Initiating education and a dialogue as early as possible is key to success with our patients and their caregivers, and although PARP inhibitors require a novel management approach, they afford our patients a sense of control as well as independence from being tethered to a chemotherapy regimen.
- Benigno BM. The Ultimate Guide to Ovarian Cancer: Everything You Need to Know About Diagnosis, Treatment, and Research. 2nd ed. Atlanta, GA: Sherryben Publishing; 2016.

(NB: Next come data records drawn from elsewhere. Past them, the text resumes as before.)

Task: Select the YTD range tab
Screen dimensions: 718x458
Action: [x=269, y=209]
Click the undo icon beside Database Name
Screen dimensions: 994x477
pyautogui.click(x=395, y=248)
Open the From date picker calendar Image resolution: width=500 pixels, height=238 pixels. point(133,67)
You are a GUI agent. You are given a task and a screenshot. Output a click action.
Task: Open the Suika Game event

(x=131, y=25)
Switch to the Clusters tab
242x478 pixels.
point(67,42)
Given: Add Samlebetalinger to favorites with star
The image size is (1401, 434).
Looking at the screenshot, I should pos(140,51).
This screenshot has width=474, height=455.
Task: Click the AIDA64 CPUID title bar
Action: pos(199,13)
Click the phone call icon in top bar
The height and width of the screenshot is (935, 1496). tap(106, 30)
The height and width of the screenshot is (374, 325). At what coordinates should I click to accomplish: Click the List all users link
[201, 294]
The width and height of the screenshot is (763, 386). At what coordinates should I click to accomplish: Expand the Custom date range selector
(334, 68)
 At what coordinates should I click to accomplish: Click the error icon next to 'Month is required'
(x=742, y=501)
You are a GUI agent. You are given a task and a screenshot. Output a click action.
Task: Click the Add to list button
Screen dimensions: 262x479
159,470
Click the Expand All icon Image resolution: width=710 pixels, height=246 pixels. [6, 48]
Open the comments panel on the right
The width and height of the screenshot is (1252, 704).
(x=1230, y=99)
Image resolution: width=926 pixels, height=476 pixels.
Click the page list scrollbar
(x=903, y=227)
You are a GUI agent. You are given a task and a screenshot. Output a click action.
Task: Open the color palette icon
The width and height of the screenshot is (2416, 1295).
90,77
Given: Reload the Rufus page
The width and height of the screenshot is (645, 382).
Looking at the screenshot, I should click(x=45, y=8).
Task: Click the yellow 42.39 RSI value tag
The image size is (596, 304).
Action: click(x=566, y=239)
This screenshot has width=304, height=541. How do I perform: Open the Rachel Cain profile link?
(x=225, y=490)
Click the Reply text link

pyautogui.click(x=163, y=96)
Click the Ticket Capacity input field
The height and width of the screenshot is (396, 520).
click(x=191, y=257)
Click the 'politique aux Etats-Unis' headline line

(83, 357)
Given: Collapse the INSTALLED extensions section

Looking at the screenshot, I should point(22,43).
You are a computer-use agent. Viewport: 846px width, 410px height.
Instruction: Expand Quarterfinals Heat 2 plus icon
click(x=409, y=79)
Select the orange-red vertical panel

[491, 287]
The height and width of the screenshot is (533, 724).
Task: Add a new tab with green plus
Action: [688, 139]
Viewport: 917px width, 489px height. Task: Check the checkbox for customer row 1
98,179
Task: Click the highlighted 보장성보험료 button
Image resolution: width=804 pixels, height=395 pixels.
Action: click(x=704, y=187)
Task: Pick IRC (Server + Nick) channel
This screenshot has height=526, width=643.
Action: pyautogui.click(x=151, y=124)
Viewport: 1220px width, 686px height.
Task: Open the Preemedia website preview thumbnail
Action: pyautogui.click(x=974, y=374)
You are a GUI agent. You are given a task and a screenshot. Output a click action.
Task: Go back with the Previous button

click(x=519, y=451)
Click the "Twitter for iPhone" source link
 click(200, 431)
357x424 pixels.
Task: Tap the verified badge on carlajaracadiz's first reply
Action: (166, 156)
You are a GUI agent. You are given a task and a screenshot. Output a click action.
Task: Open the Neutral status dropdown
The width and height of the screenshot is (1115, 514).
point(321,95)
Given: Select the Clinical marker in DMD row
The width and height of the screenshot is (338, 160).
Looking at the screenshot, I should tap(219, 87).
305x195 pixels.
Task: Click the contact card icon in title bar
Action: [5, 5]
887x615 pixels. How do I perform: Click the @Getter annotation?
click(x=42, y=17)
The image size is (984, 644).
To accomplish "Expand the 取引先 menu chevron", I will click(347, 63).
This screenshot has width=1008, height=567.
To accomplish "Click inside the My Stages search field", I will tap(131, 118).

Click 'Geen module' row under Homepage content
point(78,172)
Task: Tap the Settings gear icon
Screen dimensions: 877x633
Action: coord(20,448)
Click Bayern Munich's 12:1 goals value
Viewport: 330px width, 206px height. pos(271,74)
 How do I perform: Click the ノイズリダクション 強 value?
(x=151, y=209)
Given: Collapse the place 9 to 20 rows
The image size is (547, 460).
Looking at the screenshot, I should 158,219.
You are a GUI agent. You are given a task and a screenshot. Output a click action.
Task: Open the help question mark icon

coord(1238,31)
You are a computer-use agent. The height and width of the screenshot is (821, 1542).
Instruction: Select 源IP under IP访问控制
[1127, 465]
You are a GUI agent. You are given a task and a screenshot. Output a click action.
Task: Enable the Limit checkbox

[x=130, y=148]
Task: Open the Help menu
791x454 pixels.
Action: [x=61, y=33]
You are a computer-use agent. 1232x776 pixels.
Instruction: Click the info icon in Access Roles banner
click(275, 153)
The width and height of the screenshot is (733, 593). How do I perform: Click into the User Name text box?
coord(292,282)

- Hanker LC, Loibl S, Burchardi N, et al; on behalf of the AGO and GINECO Study Group. The impact of second to sixth line therapy on survival of relapsed ovarian cancer after primary taxane/platinum-based therapy. Ann Oncol. 2012;23:2605-2612.
- Dunton CJ. Management of treatment-related toxicity in advanced ovarian cancer. Oncologist. 2002;7(Suppl 5):11-19.
- Aghajanian C, Blank SV, Goff BA, et al. OCEANS: a randomized, double-blind, placebo-controlled phase III trial of chemotherapy with or without bevacizumab in patients with platinum-sensitive recurrent epithelial ovarian, primary peritoneal, or fallopian tube cancer. J Clin Oncol. 2012;30:2039-2045.
- Coleman RL, Oza AM, Lorusso D, et al. Rucaparib maintenance treatment for recurrent ovarian carcinoma after response to platinum therapy (ARIEL3): a randomised, double-blind, placebo-controlled, phase 3 trial. Lancet. 2017;390:1949-1961.
- Rubraca® (rucaparib) [prescribing information]. Boulder, CO: Clovis Oncology, Inc; 2018.